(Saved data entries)
===
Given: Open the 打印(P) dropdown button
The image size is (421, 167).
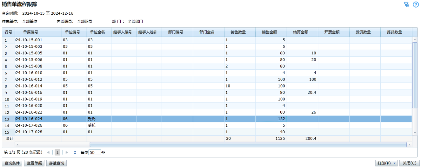Looking at the screenshot, I should (x=386, y=163).
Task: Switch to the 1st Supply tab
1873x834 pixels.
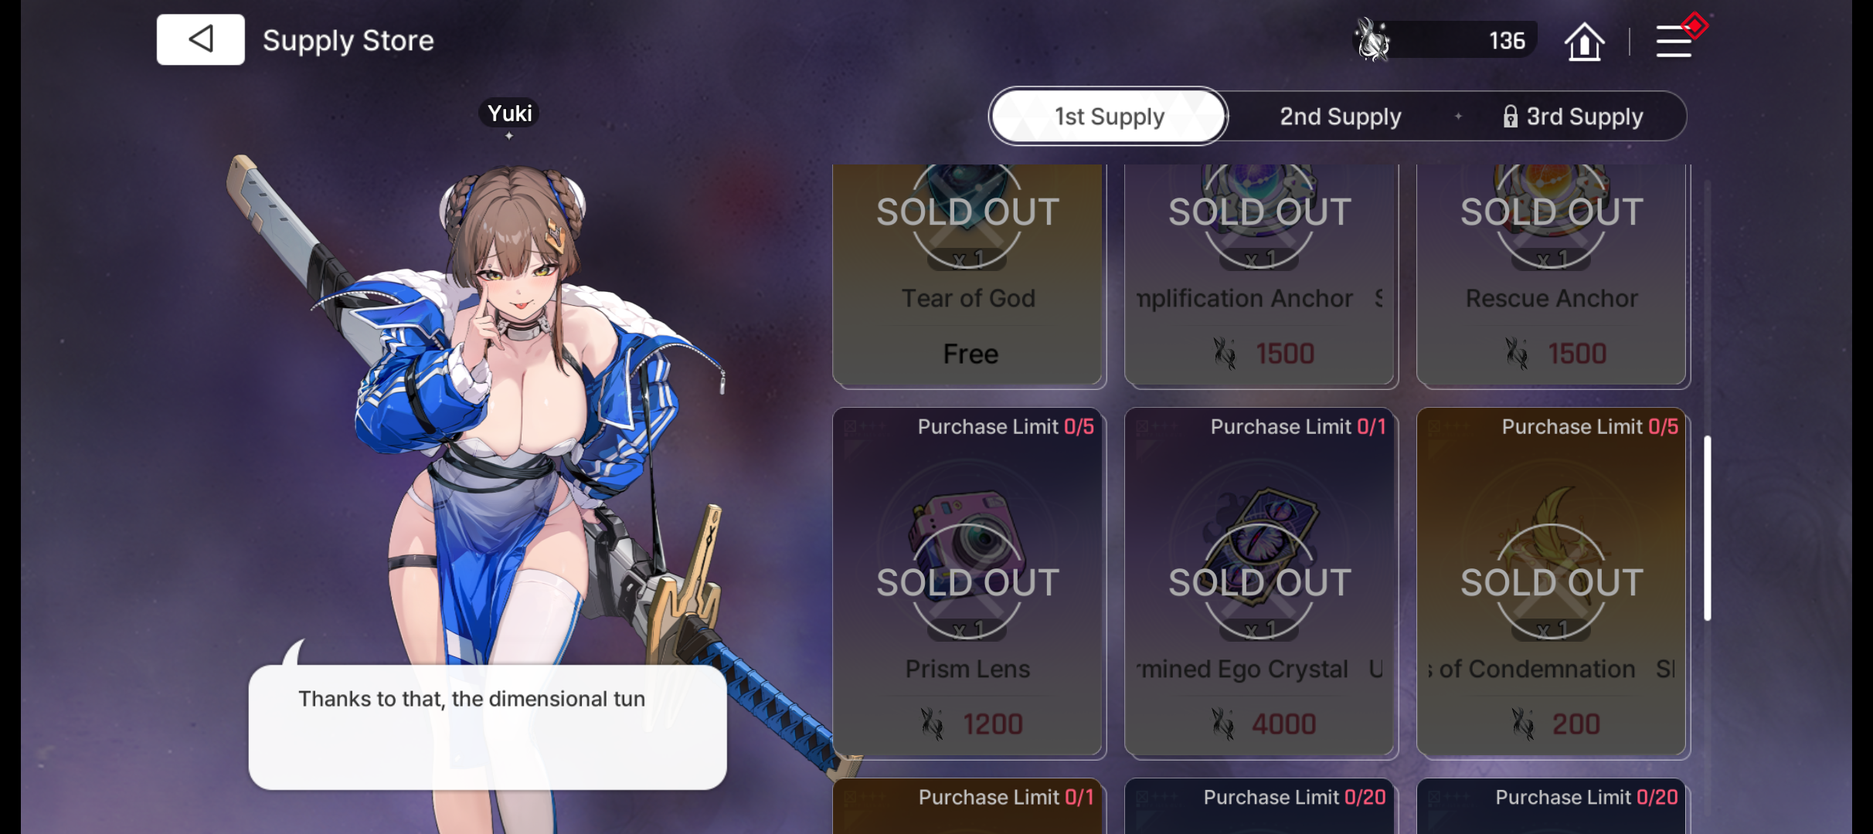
===
Exercise brief: Copy the lines above exactly and exclude every image.

Answer to this task:
Given: Open the 打印(P) dropdown button
The image size is (421, 167).
Looking at the screenshot, I should (x=386, y=163).
Task: Switch to the 1st Supply tab
1873x834 pixels.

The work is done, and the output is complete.